Надо сказать, что к отцу Даниилу с уважением относилась не только хозяйка имения. Появившись на приходе, он очень скоро снискал к себе расположение прихожан как человек добрый, доступный и некорыстолюбивый. При небольшом по тем временам годовом жаловании в 140 рублей он все требы исполнял даром, за что пользовался особой любовью у бедных крестьян. Кроме того, отец Даниил был и хорошим проповедником. «Паству поучает с усердием», — неизменно характеризовал его местный благочинный в приходской клировой ведомости. Пользуясь уважением среди прихожан, отец Даниил имел определенный авторитет и у соседних священников. Нередко они обращались к нему за помощью в составлении проповедей, особенно священники старшего поколения, бывшие униаты. И отец Даниил никому не отказывал в этой услуге: писал для них проповеди на разные темы и, кроме того, по просьбе тех же священников, малоопытных еще тогда в канцелярской работе, составлял метрические книги, годовые ведомости и отчеты по приходу. Делал это отец Даниил по дружбе, безвозмездно и с полной охотой. За это священники-соседи его любили и, зная, что он никогда не откажет, без всякого стеснения обращались в затруднительных ситуациях[47].
Вместе с тем отец Даниил жил обычной жизнью сельского священника. Кроме пастырских обязанностей он, так же как и его прихожане, вынужден был вести домашнее хозяйство, разделяя вместе с другими превратности нелегкой селянской доли.

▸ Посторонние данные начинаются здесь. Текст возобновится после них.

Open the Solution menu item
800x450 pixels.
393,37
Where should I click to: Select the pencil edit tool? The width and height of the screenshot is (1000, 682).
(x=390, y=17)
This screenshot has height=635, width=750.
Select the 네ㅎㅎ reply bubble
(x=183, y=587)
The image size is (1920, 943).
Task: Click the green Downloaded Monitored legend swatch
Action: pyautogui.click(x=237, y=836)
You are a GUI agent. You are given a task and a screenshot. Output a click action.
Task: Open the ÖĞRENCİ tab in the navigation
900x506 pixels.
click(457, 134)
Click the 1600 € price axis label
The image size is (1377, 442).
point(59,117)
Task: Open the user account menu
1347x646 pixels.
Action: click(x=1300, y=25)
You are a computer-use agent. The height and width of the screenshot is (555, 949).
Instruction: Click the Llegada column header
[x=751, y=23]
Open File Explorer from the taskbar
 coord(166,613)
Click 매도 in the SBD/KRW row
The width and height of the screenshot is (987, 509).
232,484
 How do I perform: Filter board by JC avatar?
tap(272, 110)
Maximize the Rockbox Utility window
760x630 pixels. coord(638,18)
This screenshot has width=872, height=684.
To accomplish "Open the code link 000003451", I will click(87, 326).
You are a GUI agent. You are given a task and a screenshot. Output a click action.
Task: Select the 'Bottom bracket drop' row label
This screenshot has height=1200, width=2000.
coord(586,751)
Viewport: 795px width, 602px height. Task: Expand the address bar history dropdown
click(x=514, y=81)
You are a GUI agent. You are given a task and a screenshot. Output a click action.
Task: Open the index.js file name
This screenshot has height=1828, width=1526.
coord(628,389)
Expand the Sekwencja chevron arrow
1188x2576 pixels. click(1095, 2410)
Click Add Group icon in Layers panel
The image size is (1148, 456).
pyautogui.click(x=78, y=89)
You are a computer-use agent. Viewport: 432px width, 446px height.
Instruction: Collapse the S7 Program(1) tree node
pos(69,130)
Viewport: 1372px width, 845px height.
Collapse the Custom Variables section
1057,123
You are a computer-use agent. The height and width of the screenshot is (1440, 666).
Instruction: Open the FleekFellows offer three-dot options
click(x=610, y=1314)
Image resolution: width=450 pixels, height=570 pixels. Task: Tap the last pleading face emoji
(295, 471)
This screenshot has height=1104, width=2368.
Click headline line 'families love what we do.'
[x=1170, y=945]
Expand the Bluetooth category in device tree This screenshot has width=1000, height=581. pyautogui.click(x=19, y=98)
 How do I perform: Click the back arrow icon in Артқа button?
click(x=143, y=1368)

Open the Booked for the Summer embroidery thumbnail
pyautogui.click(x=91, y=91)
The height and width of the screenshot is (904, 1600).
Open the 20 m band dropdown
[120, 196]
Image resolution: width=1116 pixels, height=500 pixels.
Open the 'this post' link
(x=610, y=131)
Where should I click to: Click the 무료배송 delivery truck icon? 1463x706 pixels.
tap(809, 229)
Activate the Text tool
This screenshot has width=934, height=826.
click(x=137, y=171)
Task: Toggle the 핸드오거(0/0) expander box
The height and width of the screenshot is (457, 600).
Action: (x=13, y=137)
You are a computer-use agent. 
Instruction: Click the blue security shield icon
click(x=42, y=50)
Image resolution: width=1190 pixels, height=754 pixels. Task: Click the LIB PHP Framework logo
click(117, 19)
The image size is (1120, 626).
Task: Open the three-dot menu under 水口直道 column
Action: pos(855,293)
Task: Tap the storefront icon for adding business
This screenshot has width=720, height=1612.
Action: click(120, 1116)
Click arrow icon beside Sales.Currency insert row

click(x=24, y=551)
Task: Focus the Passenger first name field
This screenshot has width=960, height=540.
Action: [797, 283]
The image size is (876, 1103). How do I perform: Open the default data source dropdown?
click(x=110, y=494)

Так, в начале лета 1860 года в Богушевичах случился общий падеж скота, не оставивший в местечке ни одного животного. В хозяйстве отца Даниила пало две пары волов, пять дойных коров, три телушки и бычок, общей стоимостью в 184 рубля. Нажитая в течение четырехлетнего хозяйствования скотина составляла все богатство семьи Конопасевичей, у которых уже в это время была годовалая дочь Эмилия, а также жила на попечении 16-летняя сестра Елены Ивановны — Александра.
В бедственном положении отец Даниил обратился за помощью к Минскому архиепископу. Рассказывая преосвященному Михаилу о неожиданных убытках, он писал: «В семнадцать дней лишившись всего онаго по случаю падежа, я при крайней своей и без того бедности и при слабости здоровья своего, остался без всякого состояния.
Высокопреосвященнейший Владыко, Всемилостивейший Архипастырь и Отец! Взгляните на постигшее меня, на первом шагу моего бедного хозяйства, бедственное положение, и окажите Архипастырскую милость назначением для меня единовременного пособия»[48].
Архиепископ Михаил откликнулся на просьбу бедного пастыря и направил в Святейший Синод ходатайство о выделении ему единовременного пособия в 30 рублей серебром. Синод удовлетворил ходатайство и выделил просимую сумму из «процентов остаточного капитала от штатных сумм, на Западные епархии определяемые»[49].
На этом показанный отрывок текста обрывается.